The cost approach is arguably the least reliable method if the property is more than a few years old, especially given the difficulties of estimating depreciation and obsolescence factors for older properties. An assessor will most likely rely on an income and/or sales comparison approach when valuing student housing. Taxpayers can achieve lower assessments by disputing how the assessor has applied a valuation methodology to a specific property.
Challenge sales data
Assessors are using the sales comparison approach more frequently, given the huge sale volumes previously mentioned. Student housing owners should remind assessors that a sale price does not necessarily equate to market value.
While discussing comparable-sales data with the assessor, the taxpayer can sometimes discredit a sale’s relevance by outlining the physical and economic differences between the property sold and the assessed property. Point out to the assessor the factors influencing a buyer’s decision to purchase a property, which may make the sale incomparable to the taxpayer’s property.
Did the assessor reference any portfolio purchases in the sales comparison? Point out that properties in a portfolio are typically priced as a group, and may not reflect market value.
Finally, emphasize buyer motivations such as time constraints or income tax consequences that affected the price of the comparable property. Owners should consider a tax appeal even if the recent purchase price of their complex is higher than the current property tax assessment. Buyers pay for properties based on factors beyond real estate, so a purchase price should provide no more than a touchstone for an assessor.
Taxpayers should outline the factors they considered in purchasing the property, such as special financing considerations.

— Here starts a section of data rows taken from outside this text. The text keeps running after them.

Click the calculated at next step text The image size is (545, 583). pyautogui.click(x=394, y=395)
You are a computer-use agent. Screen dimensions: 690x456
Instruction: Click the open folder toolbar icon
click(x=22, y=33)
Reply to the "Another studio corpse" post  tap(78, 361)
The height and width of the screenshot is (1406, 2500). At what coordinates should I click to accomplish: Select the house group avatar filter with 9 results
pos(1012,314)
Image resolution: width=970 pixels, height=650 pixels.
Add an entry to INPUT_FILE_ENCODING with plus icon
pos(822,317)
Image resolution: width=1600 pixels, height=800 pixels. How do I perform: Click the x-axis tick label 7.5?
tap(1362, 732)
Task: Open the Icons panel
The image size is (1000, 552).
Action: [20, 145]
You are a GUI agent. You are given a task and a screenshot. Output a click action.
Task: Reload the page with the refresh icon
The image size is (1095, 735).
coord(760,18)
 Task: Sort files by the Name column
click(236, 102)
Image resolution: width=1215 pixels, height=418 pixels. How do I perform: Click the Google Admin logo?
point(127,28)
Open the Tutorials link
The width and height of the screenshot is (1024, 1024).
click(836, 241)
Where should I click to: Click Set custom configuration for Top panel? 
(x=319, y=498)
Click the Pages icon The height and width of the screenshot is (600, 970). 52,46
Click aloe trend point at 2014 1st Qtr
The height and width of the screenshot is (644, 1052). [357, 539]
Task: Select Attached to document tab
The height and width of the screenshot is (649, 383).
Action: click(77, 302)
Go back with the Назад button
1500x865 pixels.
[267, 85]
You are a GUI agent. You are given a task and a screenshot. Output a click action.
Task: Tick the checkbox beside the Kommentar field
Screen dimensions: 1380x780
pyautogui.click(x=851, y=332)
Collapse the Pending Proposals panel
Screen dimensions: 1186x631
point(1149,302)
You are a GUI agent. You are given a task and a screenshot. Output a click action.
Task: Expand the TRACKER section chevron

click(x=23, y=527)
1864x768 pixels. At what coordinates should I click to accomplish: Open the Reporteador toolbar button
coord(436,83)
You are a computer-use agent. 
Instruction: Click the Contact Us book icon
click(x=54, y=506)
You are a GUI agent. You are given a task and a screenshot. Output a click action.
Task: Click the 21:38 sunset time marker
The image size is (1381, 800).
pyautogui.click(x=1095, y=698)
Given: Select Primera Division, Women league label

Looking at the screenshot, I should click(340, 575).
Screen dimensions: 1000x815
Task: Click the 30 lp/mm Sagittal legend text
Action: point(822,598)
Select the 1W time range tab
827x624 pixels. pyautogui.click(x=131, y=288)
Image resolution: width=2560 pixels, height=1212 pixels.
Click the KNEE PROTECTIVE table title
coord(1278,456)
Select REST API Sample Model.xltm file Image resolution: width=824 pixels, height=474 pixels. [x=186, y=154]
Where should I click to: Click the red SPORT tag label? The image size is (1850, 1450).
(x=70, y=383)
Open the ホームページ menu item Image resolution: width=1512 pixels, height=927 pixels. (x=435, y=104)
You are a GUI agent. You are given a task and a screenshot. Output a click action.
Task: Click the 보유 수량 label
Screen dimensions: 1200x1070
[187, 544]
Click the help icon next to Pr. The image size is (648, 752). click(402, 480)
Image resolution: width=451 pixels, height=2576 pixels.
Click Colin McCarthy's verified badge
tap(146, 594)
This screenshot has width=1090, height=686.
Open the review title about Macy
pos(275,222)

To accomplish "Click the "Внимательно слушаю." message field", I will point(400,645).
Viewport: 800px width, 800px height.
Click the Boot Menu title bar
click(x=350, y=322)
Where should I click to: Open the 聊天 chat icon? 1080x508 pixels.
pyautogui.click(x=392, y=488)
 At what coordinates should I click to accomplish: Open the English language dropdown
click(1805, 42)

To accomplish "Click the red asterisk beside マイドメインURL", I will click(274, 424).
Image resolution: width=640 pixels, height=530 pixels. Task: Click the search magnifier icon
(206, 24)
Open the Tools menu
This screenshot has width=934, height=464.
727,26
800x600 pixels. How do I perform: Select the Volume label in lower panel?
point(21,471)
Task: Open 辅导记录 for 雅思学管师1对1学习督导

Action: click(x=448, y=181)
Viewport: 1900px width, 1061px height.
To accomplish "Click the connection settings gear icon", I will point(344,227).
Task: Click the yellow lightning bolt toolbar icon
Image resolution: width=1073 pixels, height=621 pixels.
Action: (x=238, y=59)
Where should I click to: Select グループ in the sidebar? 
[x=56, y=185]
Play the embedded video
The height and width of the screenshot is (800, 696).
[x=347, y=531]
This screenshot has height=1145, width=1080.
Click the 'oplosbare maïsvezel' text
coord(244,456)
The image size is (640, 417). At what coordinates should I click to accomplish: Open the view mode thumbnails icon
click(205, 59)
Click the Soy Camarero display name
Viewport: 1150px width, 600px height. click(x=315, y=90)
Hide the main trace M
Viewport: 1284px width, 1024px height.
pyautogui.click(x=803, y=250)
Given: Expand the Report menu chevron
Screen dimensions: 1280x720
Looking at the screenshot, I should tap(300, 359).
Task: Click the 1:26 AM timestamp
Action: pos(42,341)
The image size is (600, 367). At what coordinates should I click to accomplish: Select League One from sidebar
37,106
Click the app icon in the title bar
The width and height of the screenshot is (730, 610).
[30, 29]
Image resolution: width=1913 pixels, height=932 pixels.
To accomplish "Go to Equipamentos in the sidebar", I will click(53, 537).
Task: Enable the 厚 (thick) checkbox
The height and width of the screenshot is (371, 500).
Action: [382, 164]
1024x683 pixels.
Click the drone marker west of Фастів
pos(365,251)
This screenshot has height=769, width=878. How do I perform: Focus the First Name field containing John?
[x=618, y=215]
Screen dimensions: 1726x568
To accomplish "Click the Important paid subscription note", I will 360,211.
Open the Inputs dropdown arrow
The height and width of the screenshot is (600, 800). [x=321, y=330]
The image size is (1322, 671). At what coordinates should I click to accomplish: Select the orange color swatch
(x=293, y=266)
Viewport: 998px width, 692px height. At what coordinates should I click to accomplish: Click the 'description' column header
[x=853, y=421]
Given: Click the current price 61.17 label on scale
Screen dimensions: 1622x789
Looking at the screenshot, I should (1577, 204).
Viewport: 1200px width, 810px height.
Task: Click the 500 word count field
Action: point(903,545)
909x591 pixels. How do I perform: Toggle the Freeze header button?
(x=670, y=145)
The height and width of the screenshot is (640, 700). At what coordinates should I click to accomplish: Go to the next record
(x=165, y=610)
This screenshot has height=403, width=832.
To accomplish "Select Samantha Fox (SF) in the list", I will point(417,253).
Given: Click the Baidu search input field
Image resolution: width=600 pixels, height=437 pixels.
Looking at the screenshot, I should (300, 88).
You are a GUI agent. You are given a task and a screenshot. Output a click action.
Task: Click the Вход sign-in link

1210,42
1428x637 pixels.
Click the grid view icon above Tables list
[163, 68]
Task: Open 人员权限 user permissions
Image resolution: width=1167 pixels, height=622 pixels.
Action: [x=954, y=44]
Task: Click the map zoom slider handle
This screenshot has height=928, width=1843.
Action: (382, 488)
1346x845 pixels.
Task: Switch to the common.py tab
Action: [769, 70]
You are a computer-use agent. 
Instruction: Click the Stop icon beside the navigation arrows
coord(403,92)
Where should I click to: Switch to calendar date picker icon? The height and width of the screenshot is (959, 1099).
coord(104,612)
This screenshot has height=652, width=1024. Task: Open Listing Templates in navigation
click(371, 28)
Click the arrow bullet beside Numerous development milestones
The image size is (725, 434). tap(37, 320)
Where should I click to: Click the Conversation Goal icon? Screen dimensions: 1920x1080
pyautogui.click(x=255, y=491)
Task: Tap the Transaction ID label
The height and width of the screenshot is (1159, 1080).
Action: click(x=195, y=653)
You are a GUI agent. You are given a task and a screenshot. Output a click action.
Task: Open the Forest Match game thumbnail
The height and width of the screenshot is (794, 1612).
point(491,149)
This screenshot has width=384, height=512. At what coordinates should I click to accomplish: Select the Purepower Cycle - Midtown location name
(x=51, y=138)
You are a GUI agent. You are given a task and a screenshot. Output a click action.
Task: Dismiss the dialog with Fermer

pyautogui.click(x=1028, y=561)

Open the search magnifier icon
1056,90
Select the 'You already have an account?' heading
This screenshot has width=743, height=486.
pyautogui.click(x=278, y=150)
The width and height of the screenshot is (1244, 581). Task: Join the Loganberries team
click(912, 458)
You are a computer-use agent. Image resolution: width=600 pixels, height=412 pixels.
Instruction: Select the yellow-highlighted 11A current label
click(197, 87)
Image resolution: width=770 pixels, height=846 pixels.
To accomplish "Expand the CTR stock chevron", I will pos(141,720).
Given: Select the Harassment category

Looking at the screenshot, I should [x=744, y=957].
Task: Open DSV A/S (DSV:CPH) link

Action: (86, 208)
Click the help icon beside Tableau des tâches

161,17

Show how the property’s performance differs from projections made at the time of purchase.
Sharing the purchase price may lead to a higher assessment, but student housing owners can mitigate the amount of the increase with a meaningful purchase price discussion with the assessor.
Beware incompatible income comparisons
Properties built and/or operated specifically as student housing projects are often referred to as purpose-built properties. An alternative student housing solution in college areas is conventional, market-rate apartments, also known as student competitive apartments.
On the surface, purpose-built and student competitive projects are similar in use and function. When an assessor is using an income approach to value, however, the properties’ differences become significant.
Competitive properties usually include more studio and one- or two-bedroom apartments, while purpose-built properties have more three- and four-bedroom units. Competitive complexes rent by the apartment, while purpose-built properties rent by the bed. Rental rates and amenities also can differ dramatically between the two property types.
In an income approach, assessors typically use market-driven rent, vacancy, and expense factors to arrive at a net operating income figure that is then capitalized using a market-driven capitalization rate. The most common mistake assessors make using this approach is applying competitive market data in their analysis rather than purpose-built market factors.
Student housing owners should be quick to point out the differences between these two property types: For example, competitive apartments are valued per square foot, while purpose-built housing is valued by unit or bed.
Owners should emphasize occupancy fluctuation differences between competitive apartments and a purpose-built property, which may have low occupancy during the summer. Also point out the influence of the on-campus housing supply on the performance of an off-campus, purpose-built project.
Finally, be mindful of how a property’s distance from campus affects rental rates. There is typically a direct correlation between proximity to campus and higher rent levels, leasing velocity and occupancy for purpose-built properties. The correlation isn’t as strong at student competitive properties.
Even if an assessor is using appropriate data from comparable purpose-built properties, owners should challenge the market factors in the assessor’s analysis with data taken directly from the property’s current and previous year’s operating statements, if such data is in the property owner’s favor. An operating statement can help distinguish the owner’s property from projects that lead to higher assessments. Pointing out specific income and expense items can show trends in rental rates, occupancy and expenses that differ from the market trends alleged by the assessor.
Even in a strong market, student housing owners should constantly monitor their property tax assessments, and have the courage to combat assessments derived from sales or income data.